Records from a data source
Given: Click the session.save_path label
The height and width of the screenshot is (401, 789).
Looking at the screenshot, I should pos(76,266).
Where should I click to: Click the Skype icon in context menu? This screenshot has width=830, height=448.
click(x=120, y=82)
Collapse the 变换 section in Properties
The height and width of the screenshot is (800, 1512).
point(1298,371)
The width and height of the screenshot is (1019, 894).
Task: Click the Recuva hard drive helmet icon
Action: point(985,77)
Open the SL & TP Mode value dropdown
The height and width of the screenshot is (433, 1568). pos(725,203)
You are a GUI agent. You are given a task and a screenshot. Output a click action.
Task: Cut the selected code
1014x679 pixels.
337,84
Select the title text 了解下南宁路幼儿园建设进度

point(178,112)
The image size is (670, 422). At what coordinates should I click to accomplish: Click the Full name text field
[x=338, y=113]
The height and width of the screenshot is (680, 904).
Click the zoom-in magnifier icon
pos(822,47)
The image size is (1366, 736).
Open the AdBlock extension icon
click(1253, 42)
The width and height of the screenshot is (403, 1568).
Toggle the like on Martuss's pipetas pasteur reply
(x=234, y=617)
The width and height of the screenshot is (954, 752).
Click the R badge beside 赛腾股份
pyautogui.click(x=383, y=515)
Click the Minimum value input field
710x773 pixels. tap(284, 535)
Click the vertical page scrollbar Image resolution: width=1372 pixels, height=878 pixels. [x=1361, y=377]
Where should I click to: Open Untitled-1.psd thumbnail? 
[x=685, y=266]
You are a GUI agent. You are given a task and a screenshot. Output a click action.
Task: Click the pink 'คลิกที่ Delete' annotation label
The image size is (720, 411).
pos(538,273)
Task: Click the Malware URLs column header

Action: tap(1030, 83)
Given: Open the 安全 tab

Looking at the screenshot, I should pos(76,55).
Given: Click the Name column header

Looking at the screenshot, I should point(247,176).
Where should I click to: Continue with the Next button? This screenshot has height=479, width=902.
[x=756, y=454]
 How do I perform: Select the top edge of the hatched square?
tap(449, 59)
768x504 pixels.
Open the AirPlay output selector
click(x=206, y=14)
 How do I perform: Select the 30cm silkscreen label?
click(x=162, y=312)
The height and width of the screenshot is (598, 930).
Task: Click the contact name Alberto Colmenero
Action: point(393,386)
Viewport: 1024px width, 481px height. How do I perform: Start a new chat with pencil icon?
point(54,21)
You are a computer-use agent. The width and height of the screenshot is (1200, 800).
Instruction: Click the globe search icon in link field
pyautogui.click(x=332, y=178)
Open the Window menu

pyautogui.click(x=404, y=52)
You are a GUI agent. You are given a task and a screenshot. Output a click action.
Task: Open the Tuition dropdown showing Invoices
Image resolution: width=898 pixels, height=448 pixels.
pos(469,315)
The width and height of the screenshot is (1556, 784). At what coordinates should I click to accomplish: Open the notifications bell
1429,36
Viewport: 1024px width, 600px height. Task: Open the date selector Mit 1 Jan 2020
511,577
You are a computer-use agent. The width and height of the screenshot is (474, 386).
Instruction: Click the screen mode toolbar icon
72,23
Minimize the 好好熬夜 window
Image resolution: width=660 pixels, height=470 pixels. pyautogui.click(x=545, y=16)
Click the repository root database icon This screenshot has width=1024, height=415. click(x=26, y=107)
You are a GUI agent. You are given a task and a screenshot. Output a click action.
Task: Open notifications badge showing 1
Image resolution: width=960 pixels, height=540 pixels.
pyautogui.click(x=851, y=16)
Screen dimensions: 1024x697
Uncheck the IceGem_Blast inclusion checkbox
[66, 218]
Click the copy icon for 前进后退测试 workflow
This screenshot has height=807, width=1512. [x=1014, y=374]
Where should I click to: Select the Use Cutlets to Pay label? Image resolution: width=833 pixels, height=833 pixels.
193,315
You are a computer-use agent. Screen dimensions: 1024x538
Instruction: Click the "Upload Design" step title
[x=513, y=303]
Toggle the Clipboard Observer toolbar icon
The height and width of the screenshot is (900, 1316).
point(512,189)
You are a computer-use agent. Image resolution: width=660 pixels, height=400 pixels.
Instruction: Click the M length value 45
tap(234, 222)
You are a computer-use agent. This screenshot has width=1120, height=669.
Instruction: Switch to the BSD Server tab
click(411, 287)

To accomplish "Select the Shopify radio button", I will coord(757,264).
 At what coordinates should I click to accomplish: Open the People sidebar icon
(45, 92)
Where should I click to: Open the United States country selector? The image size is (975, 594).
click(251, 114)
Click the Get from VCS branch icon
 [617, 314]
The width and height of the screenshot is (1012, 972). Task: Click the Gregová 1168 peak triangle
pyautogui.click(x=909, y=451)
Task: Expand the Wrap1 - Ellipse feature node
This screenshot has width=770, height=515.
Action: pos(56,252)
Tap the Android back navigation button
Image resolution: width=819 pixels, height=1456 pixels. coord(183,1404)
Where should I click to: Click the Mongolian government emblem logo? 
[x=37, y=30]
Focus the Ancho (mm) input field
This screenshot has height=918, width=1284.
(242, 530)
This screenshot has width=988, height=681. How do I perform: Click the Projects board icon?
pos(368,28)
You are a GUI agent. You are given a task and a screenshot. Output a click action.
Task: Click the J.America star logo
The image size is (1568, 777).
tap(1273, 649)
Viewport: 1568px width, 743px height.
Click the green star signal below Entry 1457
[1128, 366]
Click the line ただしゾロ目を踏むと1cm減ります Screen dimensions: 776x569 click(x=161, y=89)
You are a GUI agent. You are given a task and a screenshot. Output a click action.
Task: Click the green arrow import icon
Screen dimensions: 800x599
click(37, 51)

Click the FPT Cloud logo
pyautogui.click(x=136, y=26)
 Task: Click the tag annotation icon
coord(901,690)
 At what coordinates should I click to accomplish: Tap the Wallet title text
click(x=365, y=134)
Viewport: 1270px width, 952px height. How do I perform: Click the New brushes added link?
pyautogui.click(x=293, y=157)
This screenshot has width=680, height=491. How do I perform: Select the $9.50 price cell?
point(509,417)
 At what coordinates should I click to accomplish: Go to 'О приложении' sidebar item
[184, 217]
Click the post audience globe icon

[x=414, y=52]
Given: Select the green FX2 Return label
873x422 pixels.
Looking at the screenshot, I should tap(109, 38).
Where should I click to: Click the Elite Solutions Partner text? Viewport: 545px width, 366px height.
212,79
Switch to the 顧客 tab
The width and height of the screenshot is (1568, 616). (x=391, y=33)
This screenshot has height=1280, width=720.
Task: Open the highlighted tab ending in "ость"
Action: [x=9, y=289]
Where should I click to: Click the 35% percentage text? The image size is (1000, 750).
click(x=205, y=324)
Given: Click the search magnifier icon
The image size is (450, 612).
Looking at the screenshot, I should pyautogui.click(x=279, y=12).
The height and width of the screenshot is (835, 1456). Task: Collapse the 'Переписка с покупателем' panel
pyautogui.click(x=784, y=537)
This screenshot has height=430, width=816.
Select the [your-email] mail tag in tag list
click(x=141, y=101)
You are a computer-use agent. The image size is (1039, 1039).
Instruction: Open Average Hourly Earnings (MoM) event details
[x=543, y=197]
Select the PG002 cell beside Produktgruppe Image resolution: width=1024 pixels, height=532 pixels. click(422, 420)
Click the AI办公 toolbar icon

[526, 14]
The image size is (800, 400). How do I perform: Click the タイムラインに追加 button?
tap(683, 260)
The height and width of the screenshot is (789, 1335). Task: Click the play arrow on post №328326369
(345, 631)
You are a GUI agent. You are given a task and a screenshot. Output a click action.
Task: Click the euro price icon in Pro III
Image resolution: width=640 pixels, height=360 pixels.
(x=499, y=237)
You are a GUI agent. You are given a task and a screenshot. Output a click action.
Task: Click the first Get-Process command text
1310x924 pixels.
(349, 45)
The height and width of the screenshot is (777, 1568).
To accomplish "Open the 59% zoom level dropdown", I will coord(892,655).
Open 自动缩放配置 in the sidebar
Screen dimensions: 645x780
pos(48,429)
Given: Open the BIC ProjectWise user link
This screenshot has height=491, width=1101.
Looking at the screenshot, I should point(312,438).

• [WHAT TO WORK ON] Exact copies of the lines from the one containing "Open 自动缩放配置 in the sidebar" through the final line of the records are all the answer should hold.

• [RESPONSE]
Open 自动缩放配置 in the sidebar
Screen dimensions: 645x780
pos(48,429)
Given: Open the BIC ProjectWise user link
This screenshot has height=491, width=1101.
Looking at the screenshot, I should point(312,438).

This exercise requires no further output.